Section 22-8A-18
THIS SECTION WAS ASSIGNED BY THE CODE COMMISSIONER IN THE 2021 REGULAR SESSION, EFFECTIVE AUGUST 1, 2021. THIS IS NOT IN THE CURRENT CODE SUPPLEMENT.
(a) This section shall be known and may be cited as Simon's Law.
(b)(1) Unless an Order for Pediatric Palliative and End of Life (PPEL) Care has been executed by the representative of a qualified minor and entered into the medical record of the qualified minor by the attending physician of the qualified minor in accordance with this chapter, a Do Not Attempt Resuscitation (DNAR) order, whether oral or in writing, shall not be instituted for a qualified minor until both of the following occur:
a. Consent is obtained from the representative of the qualified minor for a DNAR order.
b. A reasonable attempt is made to inform one or the other parent of the consent by the representative of the qualified minor.
(2) An attending physician, health care facility, or the designee of any of the aforementioned shall provide information regarding the intent to institute a DNAR order in writing or orally. The attending physician, health care facility, or the designee of any of the aforementioned shall contemporaneously record the provision of information in the medical record of the qualified minor, and specify by whom and to whom the information was given.

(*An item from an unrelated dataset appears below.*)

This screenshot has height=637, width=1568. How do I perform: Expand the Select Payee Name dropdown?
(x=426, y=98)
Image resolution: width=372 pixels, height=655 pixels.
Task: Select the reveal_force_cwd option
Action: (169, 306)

When the representative of the qualified minor has been informed, the attending physician, health care facility, or the designee of any of the aforementioned shall contemporaneously record, within the medical record of the qualified minor, information regarding the attempts to inform one or the other parent of the decision.
(c) The qualified minor's representative may refuse consent for a PPEL order or a DNAR order for the qualified minor, either in writing or orally. Any refusal of consent shall be contemporaneously recorded in the medical record of the qualified minor. No DNAR order shall be instituted if there has been a timely refusal of consent, except when a PPEL order or DNAR order is consented to at a later date or in accordance with a court order issued pursuant to subsection (d).
(d) If the parents or representative of a qualified minor are unable to agree on whether to institute or revoke a DNAR order, either a parent or representative may institute a proceeding under subsection (e) to resolve the conflict based on a presumption in favor of the provision of cardiopulmonary resuscitation. Pending the final determination of the proceedings, including any appeals, a DNAR order shall not be implemented.
(e) A representative of a qualified minor, attending physician, or health care facility may petition a circuit court of the county in which the qualified minor resides, or in which the qualified minor is receiving treatment, for an order enjoining a violation or threatened violation of this chapter or to resolve a conflict or perceived conflict. Upon receiving the petition, the circuit court shall issue an order fixing the date, time, and place of a hearing on the petition and ordering that notice of the hearing shall be provided. A preliminary hearing may be held without notice if the court determines that holding that hearing without notice is necessary to prevent imminent danger to the life of the qualified minor. In the court's discretion, a hearing may be conducted in a courtroom, a treatment facility, or at some other suitable place.
(f) Upon the request of a qualified minor or the representative of a qualified minor, a health care facility or attending physician shall disclose in writing any policies relating to services a qualified minor may receive involving PPEL orders, DNAR orders, or life-sustaining measures within the health care facility. Nothing in this section shall require a health care facility or attending physician to have a written policy relating to or involving PPEL orders, DNAR orders, or life-sustaining treatment.
(g) Nothing in this section shall affect the rights of individuals or obligations of providers under the Federal Patient Self Determination Act, 42 U.S.C. §§ 1395cc and 1396a.